Siria: de la guerra química a la guerra cosmética
El estéril bombardeo de EE UU, Francia y Reino Unido consolida el poder de Putin y El Asad
Si no hubiera 500.000 muertos y Siria no hubiera degenerado en el paisaje desolado de Chechenia, podría citarse el sketch de Gila sobre la guerra. Y evocar las interrogaciones del pasaje que lo introducía: ¿es el enemigo? Que se ponga. Y el enemigo, Putin con el disfraz de Bachar El Asad, se ha puesto al otro lado de la línea, sin ánimos de represalia, casi enternecido por la parodia de ardor guerrero en que han incurrido Donald Trump, Theresa May y Emmanuel Macron, coreografiando una operación de propaganda que, en realidad, refuerza y conforta a los adversarios.
Bachar el Asad y Vladímir Putin pueden seguir con la matanza siempre y cuando no abusen de las armas químicas. Se ha afeado a ambos la ferocidad y la crueldad, pero el eje que han improvisado Washington, París y Londres se ha prevenido de cualquier peligro de escalada. Y casi les ha faltado pedir perdón, aunque la mera decisión de anunciar los ataques y los objetivos demuestra que la ofensiva podría haberse realizado con fuegos artificiales y humaredas de efectos especiales.
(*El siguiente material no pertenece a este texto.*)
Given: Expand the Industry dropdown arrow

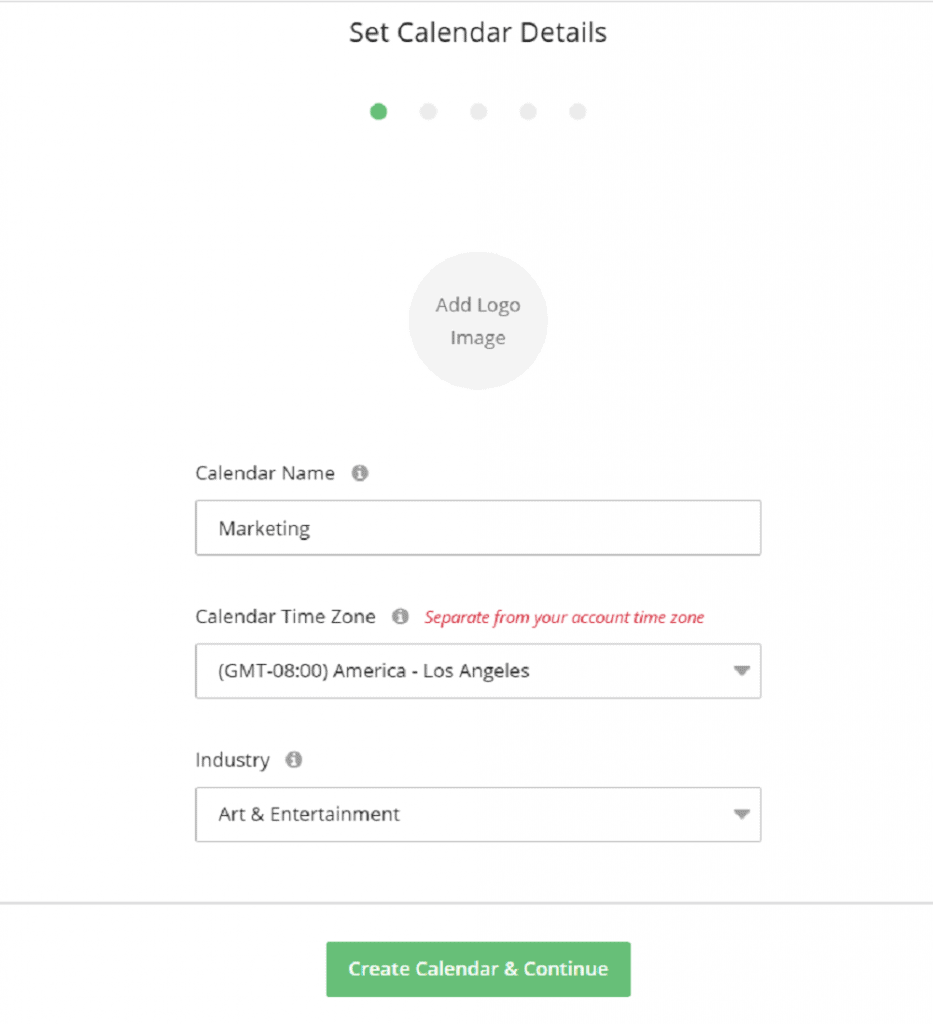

El simulacro es un pretexto para definir el escenario geopolítico. Esta guerra de siete años ha tenido siempre un perdedor, el pueblo sirio, pero ha ido variando en sus vencedores, contendientes, aliados, objetivos. Siria es la guerra de todas las guerras en la dinámica de su propia atomización.
Es la guerra de suníes contra chiíes. Es una guerra civil. Es una guerra de insurgencia a un tirano. Es la guerra contra el yihadismo. Es la guerra del ridículo de la ONU. Es la guerra de Oriente Próximo. Es la guerra de Israel contra Irán. Es la guerra del problema kurdo. Y es la guerra de Estados Unidos contra Rusia. Más fría que caliente, pero inequívoca de los recelos que han revitalizado ambas naciones, pese al entusiasmo con que Putin y Trump concelebraron la victoria del presidente republicano.
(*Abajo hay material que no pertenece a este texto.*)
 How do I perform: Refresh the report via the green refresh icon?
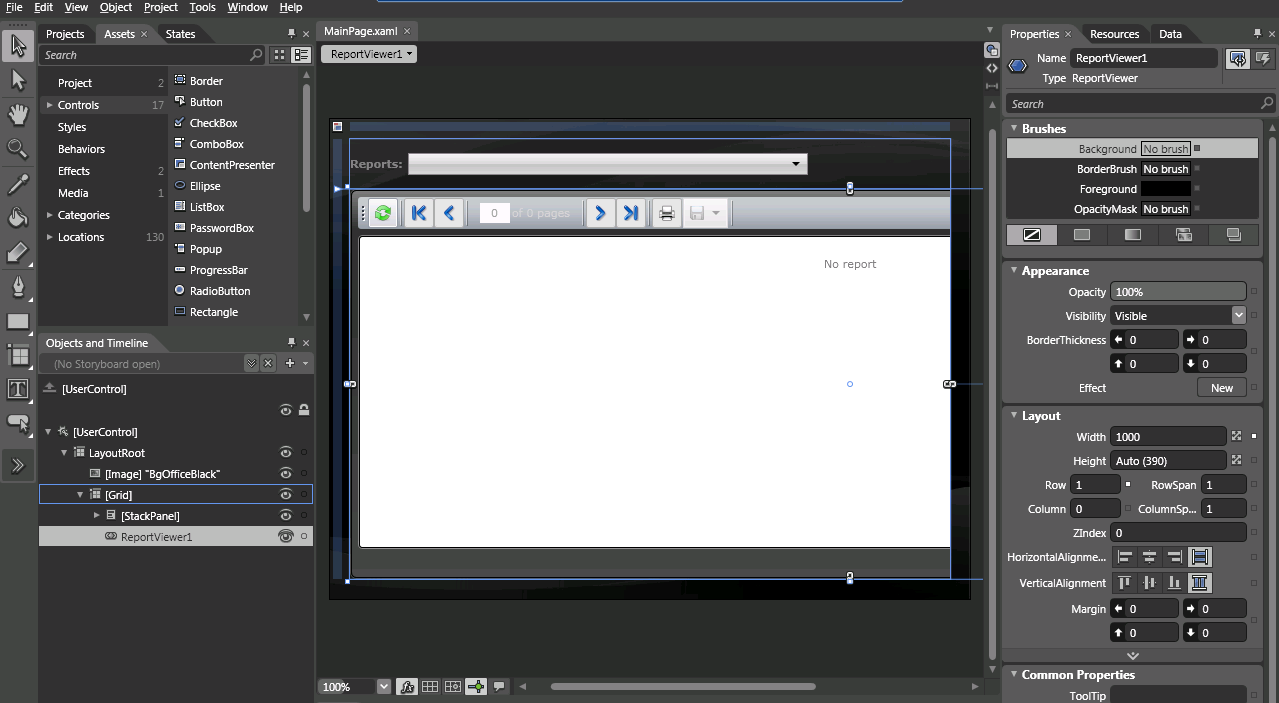pos(381,212)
Donald Trump ha rectificado la indulgencia de Obama a los ayatolás y ha consolidado la alianza con Israel. Y ha añadido a sus huestes la satrapía de Arabia Saudí y el peso militar, geoestratégico, de Turquía, de tal forma que las antiguas disputas antisionistas de la región han quedado subordinadas a la aversión común que ofrece el bloque chií (Irán, Siria, Líbano, Hezbolá).
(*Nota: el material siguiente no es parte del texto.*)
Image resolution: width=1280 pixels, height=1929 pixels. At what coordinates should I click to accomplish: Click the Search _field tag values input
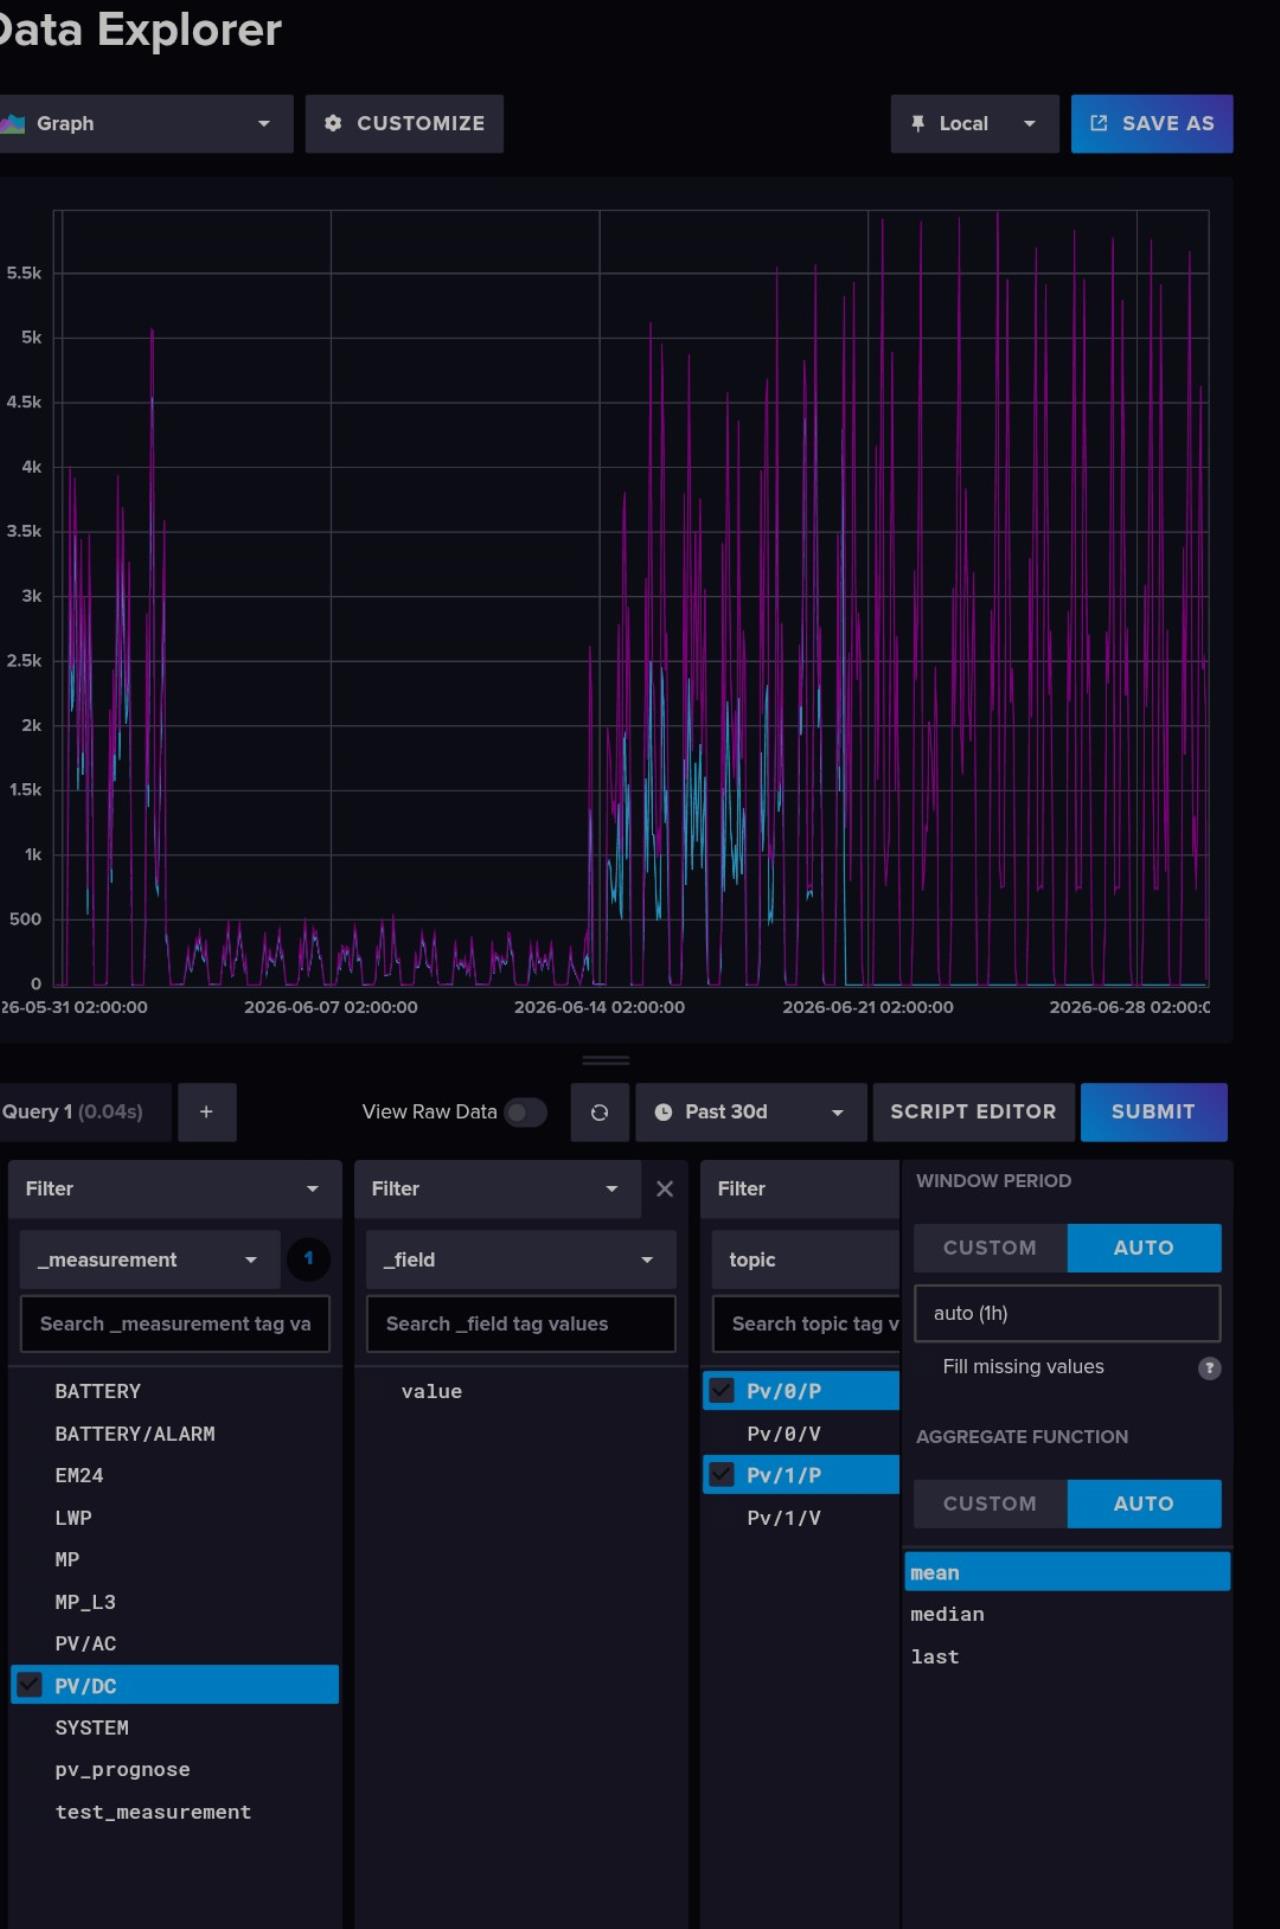pyautogui.click(x=521, y=1324)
Hubiera sido interesante, prometedor, que la ofensiva inofensiva de la noche del viernes hubiera amenazado realmente el poder de Bachar el Asad. La caída del presidente sirio fue el verdadero origen de la guerra, cuando la comunidad internacional conspiró para derrocarlo. Cuando se estimuló la insurgencia.
Y cuando el Estado Islámico, en situación embrionaria, formó incluso parte de la implícita alianza occidental. El caos que ha sobrevenido desde entonces amontona medio millón de muertos. Y define un fracaso al que Estados Unidos, Francia y Reino Unido han disfrazado de ética y estética cosméticas. El mayor daño que se le puede hacer a Putin es boicotear el Mundial de fútbol.